Given passage:
[start]

ATHENS – With the political infighting over, Greece’s interim Prime Minister to head a coalition government to enable the country to keep getting critical international loans seems likely to be former European Central Bank (ECB) Vice-President Lucas Papademos. The newspaper To Vima, without citing sources, said Papademos, 65, a widely respected figure in Greece, with a strong background in both academics and finance was the compromise choice after bickering between Socialist Prime Minister George Papandreou, who will step down, and Conservative New Democracy party leader Antonis Samaras. Wrangling between them threatened to derail chances for a unity government necessary before the Troika of the European Union-International Monetary Fund-ECB would release the next installment of $11 billion in an ongoing series of emergency rescue loans in a first bailout of $157 billion begun last year. A second bailout of $180 billion, also in in the works, could have been cancelled as well if Greece did not have a government in place by Nov. 7.

[end]

Data:
[start]

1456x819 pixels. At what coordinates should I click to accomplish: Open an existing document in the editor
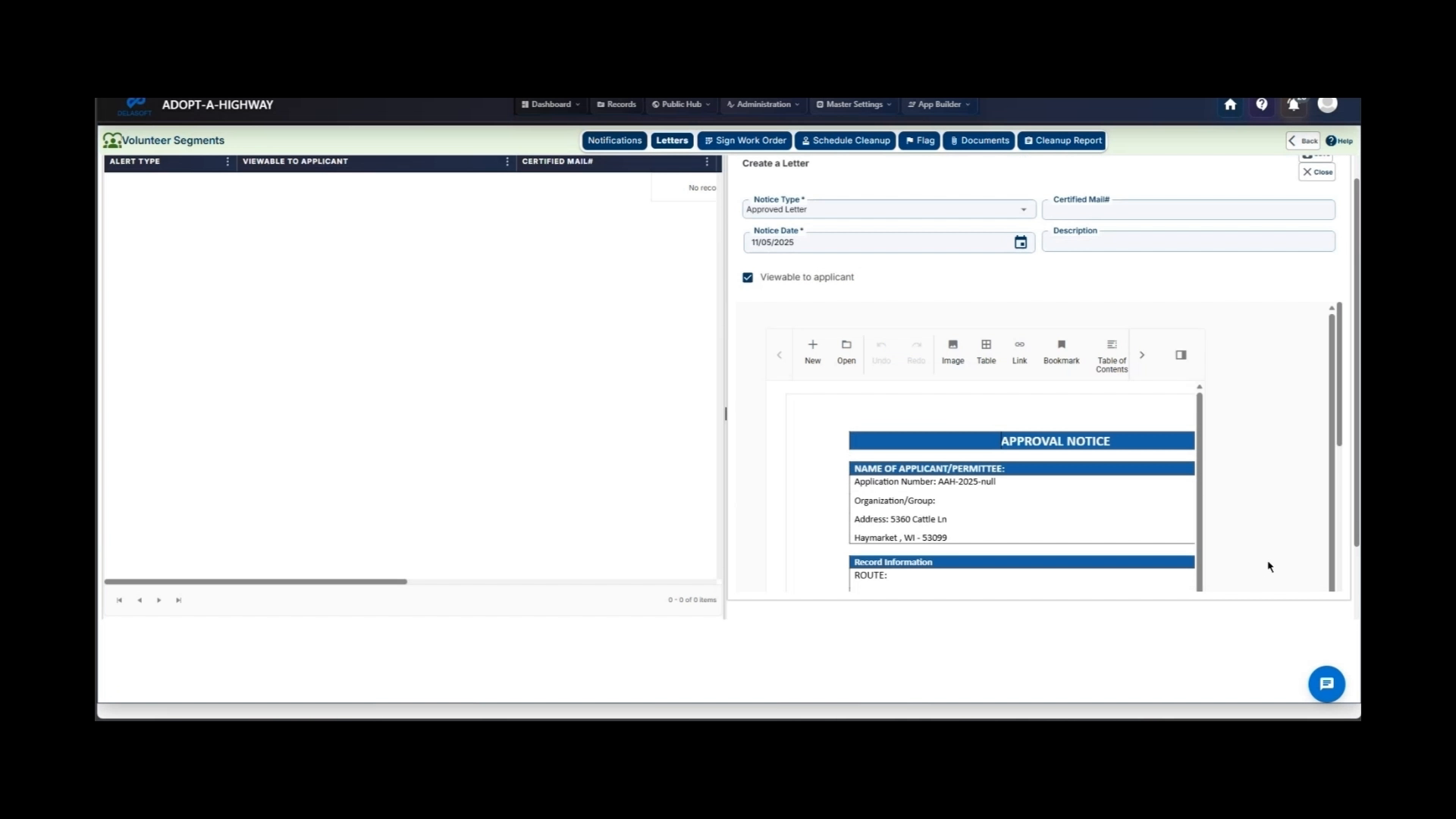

[end]

Complete the following:
(1) Condense the paragraph of the Greece article that begins "ATHENS – With the political infighting over" into a bulleted list that keeps its main facts.
(2) Answer these questions using the Greece article:
(a) How old is Lucas Papademos?
(b) Which party does Antonis Samaras lead?
(c) How large is the second bailout?

Answer set:
(1)
- Lucas Papademos, a former Vice-President of the European Central Bank, appears likely to become Greece's interim Prime Minister. He would head a coalition government that would allow the country to keep receiving critical international loans.
- The newspaper To Vima, which cited no sources, reported that Papademos, 65, was the compromise choice.
- He was chosen after bickering between Socialist Prime Minister George Papandreou, who will step down, and New Democracy leader Antonis Samaras.
- Their wrangling threatened a unity government. The EU-IMF-ECB Troika required such a government before it would release the next $11 billion installment of the first $157 billion bailout, which began last year.
- A second bailout of $180 billion could also have been canceled if Greece had no government in place by Nov. 7.

(2)
(a) 65
(b) The Conservative New Democracy party
(c) $180 billion